Do a fresh install of Windows or whatever OS. Take a full snapshot of the disk and store it in a big file. This is now *const* and will be shared by all sandboxes.
Every program that you want to run in isolation gets its own sandbox. Initially a sandbox just points at the const OS snapshot which is shared. File reads fall through to that. When you run the installer on the sandbox, it will do a bunch of file writes - those go in a journal which is unique to this sandbox that stores all the file renames, writes, deletes, etc. That can be saved or simply thrown away after the program is done.
You can optionally browse to sandbox journals. They look just like a regular disk with files. What you're seeing is the const OS snapshot with the changes that the individual program made on top of it. You can then copy files in and out of the sandbox drive to get them to your real disk.
So, for example, when you download some program from the internet that you don't trust, you can just pop up a new sandbox and run it there. This is *instant* and the program is 100% isolated from being able to do file IO to your real system. But if it makes some files you want, you can easily grab them out.

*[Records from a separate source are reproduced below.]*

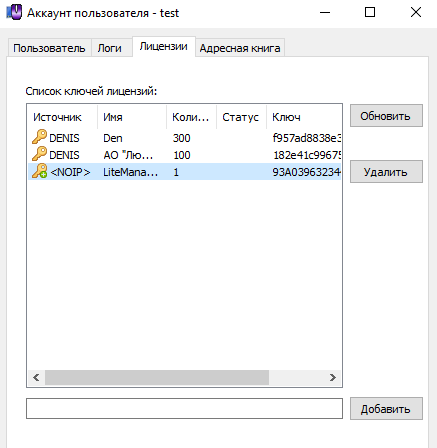Switch to the Пользователь tab
437x448 pixels.
[x=49, y=48]
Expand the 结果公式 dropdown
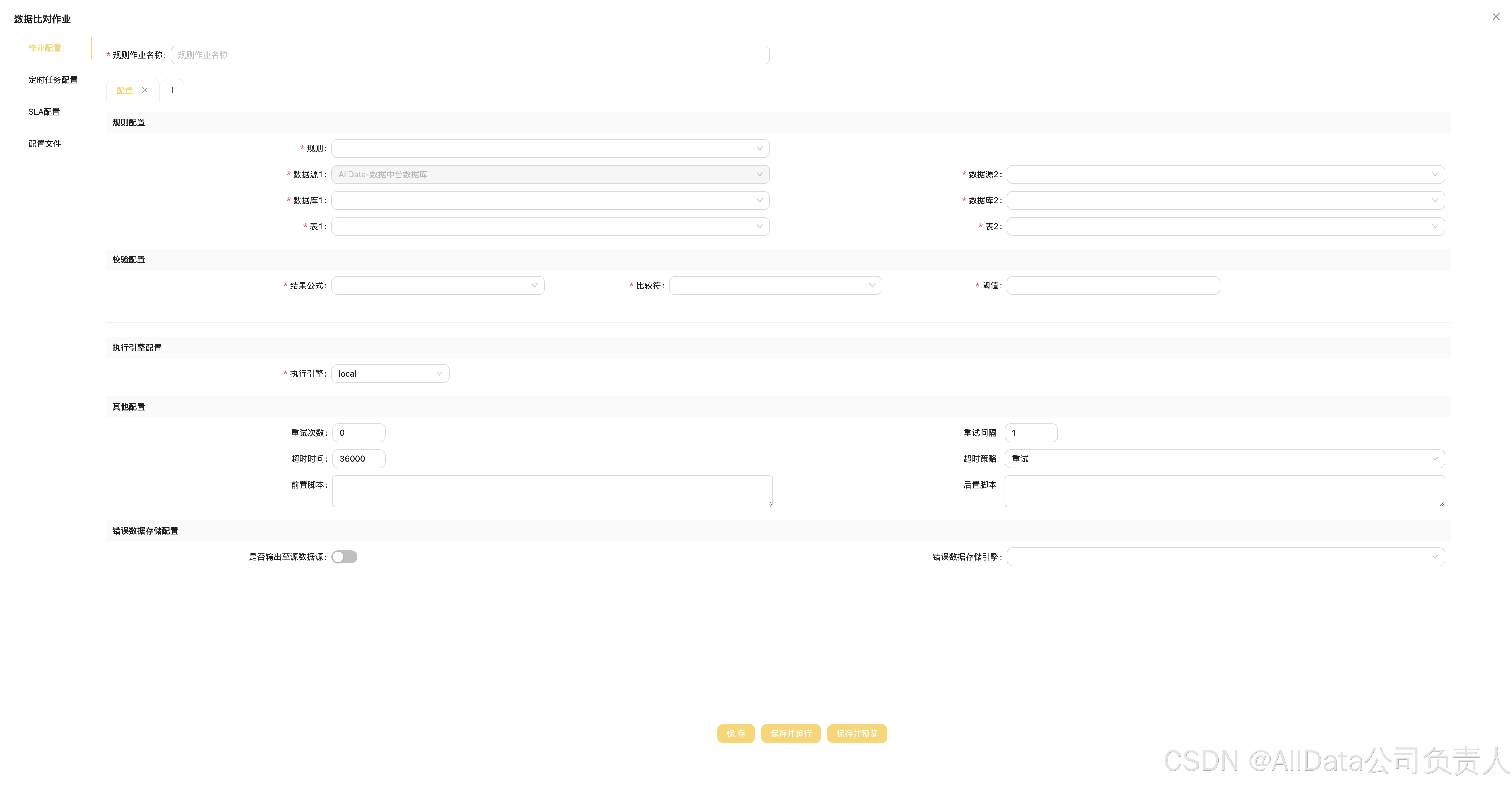This screenshot has height=785, width=1512. coord(438,286)
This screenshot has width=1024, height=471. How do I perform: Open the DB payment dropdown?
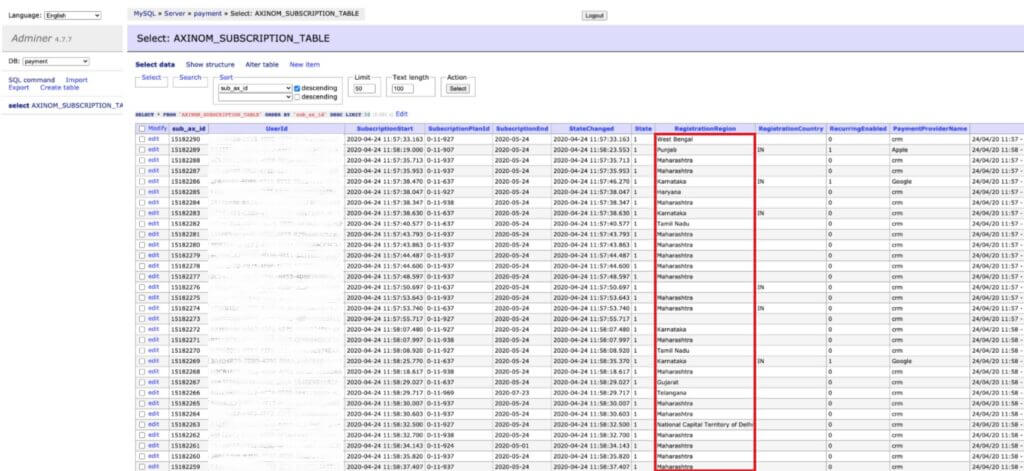pyautogui.click(x=56, y=61)
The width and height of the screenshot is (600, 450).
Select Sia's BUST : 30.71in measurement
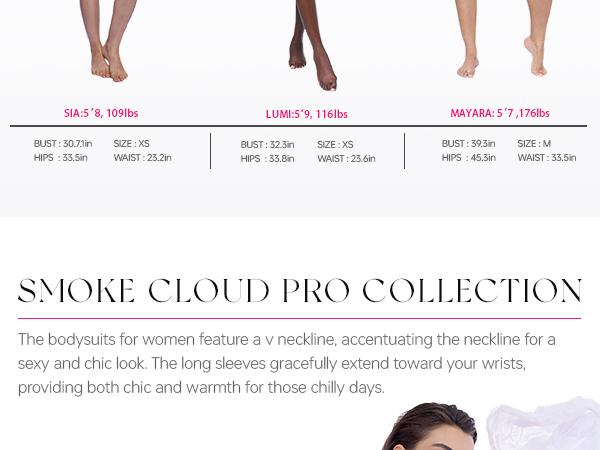(x=63, y=143)
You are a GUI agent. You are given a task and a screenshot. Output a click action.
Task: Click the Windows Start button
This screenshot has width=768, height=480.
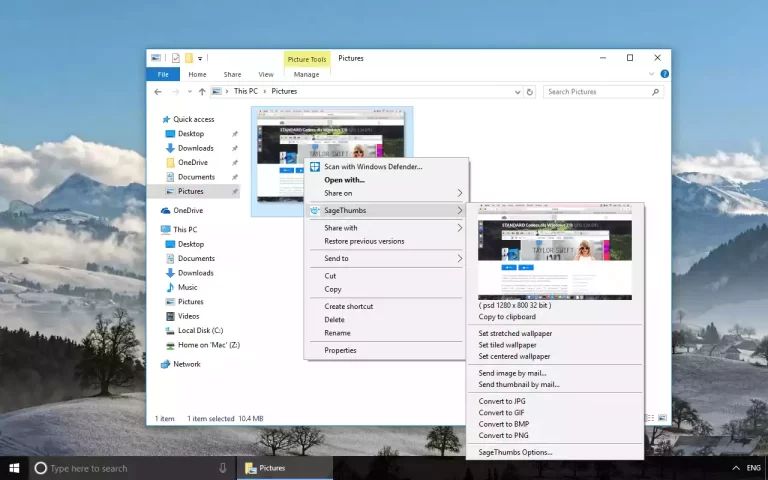coord(14,468)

You could also mount "portals" across the sandboxes if you want to. For example, say you don't trust shitty iTunes and you want to run it in a sandbox so it can't mess with your registry or anything. But you want your music files to be on your main drive and have those be accessible to iTunes. You can mount a portal like a net drive for the sandbox to be able to "see out" to just that directory. That way you don't have to like duplicate your music files into the iTunes sandbox or whatever.

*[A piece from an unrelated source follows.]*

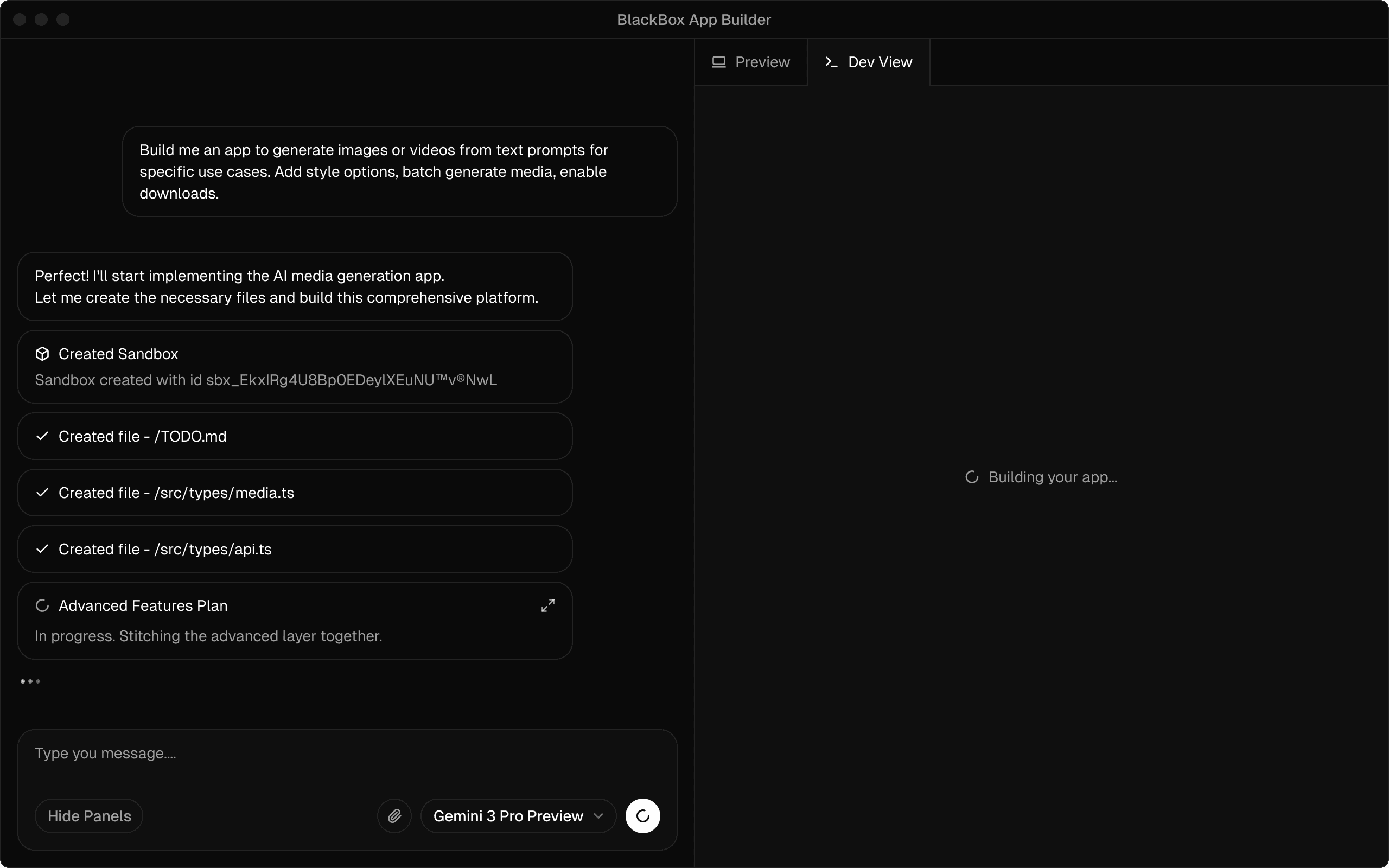Click the typing indicator dots
The width and height of the screenshot is (1389, 868).
point(30,681)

Aside from isolating rogue programs, this fixes a lot of problems with Windows. It lets you do 100% clean uninstalls - boom you just delete the whole sandbox and the program has no fingers left over. Every program gets its own registry and set of DLLs and such so there can never be conflicts. You don't have that damn problem of Windows always mysteriously going to shit after 5 years.
If you put your OS on c: and all your data on d:, you could easily just let all the sandboxes of trusted programs have portals to d: so that you can just run Photoshop in a sandbox and browse to d: and work on images, and it feels like just run normal programs on a normal computer.